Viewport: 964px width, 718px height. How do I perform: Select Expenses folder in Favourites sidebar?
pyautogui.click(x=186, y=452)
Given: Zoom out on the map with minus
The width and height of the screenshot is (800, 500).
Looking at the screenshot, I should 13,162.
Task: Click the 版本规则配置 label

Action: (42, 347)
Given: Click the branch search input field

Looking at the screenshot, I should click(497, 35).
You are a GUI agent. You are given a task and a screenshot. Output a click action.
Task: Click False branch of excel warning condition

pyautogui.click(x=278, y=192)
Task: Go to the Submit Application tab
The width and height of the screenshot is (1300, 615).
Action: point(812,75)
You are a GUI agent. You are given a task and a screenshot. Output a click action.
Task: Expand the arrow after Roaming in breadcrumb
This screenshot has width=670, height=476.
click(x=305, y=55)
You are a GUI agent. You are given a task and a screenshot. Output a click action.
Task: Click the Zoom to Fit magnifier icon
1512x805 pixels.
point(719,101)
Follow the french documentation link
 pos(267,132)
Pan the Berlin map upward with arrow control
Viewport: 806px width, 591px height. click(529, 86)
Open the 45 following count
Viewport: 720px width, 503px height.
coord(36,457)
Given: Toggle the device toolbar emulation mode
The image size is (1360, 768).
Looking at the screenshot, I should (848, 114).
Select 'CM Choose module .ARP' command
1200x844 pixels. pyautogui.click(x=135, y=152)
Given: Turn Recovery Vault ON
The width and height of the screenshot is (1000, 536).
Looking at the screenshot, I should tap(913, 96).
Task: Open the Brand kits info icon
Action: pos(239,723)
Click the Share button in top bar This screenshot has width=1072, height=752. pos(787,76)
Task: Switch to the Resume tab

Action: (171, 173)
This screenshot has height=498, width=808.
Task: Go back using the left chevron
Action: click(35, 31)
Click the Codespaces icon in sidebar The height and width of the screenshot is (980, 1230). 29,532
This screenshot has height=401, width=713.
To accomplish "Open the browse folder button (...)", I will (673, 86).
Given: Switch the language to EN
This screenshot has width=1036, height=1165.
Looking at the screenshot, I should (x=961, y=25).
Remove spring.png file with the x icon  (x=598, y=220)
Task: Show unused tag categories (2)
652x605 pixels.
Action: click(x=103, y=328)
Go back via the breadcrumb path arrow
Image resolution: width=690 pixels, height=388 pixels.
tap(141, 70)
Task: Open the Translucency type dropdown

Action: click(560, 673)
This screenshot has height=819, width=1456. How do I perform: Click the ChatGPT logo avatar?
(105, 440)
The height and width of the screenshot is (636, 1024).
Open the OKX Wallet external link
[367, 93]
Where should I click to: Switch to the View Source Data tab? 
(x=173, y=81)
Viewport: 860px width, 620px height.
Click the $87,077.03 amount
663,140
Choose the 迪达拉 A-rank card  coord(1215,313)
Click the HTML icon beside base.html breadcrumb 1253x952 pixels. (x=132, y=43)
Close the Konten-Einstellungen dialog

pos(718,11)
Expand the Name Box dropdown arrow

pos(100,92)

* [What this task involves]: Scan the data for the word "Zoom" and copy every line where it shows up.

* [Answer to this exercise]:
Given: Zoom out on the map with minus
Task: Click the Zoom to Fit magnifier icon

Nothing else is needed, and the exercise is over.